Increased Adjusted EBITDA 127% to $24.0 million in 2011, up $13.4 million from $10.6 million in 2010.

 

   

Completed initial public offering of 5,400,000 common units, with the underwriters executing their full over-allotment option of an additional 810,000 common units in January 2012.

“We are pleased to report that Mid-Con Energy’s production, reserves and financial measures have increased substantially in 2011, reflecting the success of our waterflood projects as well as favorable commodity prices,” noted Craig George, Executive Chairman of the Board. “Our outlook for growth in production volumes continues to be driven organically in the near term and we anticipate that acquisitions from our affiliates and third parties will complement our growth in the longer term,” Craig said.

Full Year 2011 Results

Production volumes of Mid-Con Energy and our predecessor for the twelve months ended December 31, 2011 were 434 thousand Boe (MBoe) or 1,191 Boe per day. In comparison, our production volumes of our predecessor for the twelve months ended December 31, 2010 were 260 MBoe or 710 Boe per day. This 68% increase in average daily production was primarily due to (i) ongoing waterflood response, (ii) successful execution of drilling programs in our waterflood units and (iii) acquisition of properties located in the Hugoton Basin area.
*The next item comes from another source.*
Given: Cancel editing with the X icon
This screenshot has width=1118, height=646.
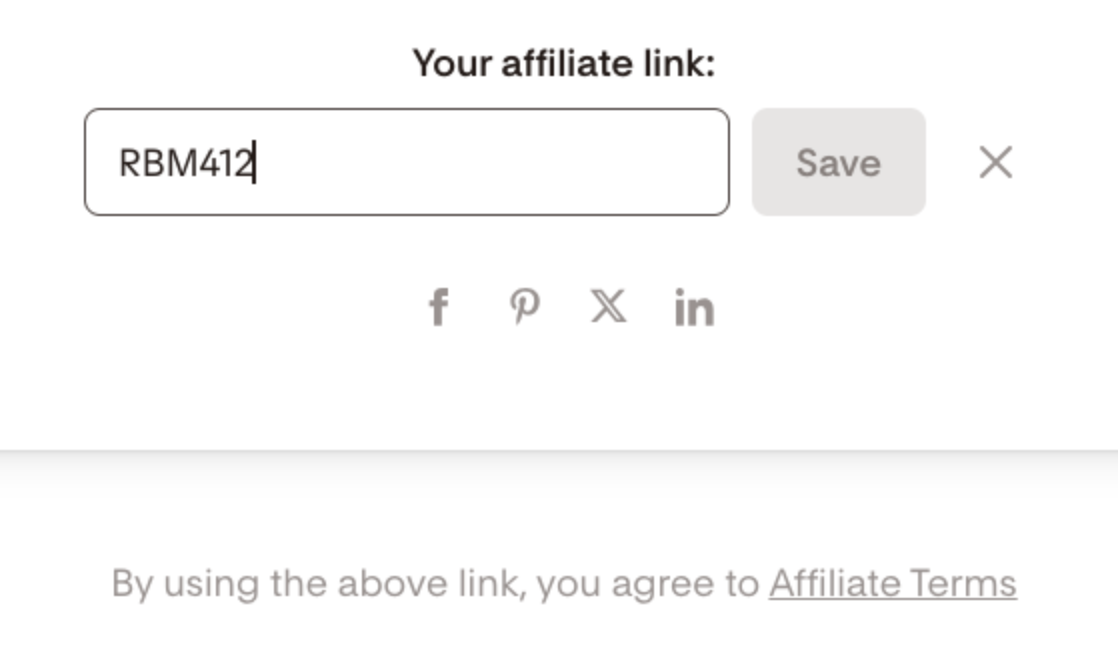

During 2011, we drilled 48 gross (31 net) development wells, predominantly in our Southern Oklahoma core area. Approximately 25% of these were injection wells and the remainder were producing wells.

Oil and natural gas sales, excluding the effect of commodity derivatives, were $38.0 million. This represented a 108% increase from $18.3 million in 2010, due to higher realized oil prices and increased production.

Excluding the effect of commodity derivatives, our average realized oil price in 2011 was $90.45 per barrel (Bbl), up 22% from the 2010 average realized oil price of $73.92 per Bbl. Our 2011 average realized price for natural gas of $7.43 per thousand cubic feet (Mcf) included the sale of natural gas liquids and remained essentially unchanged compared to that in the prior year period.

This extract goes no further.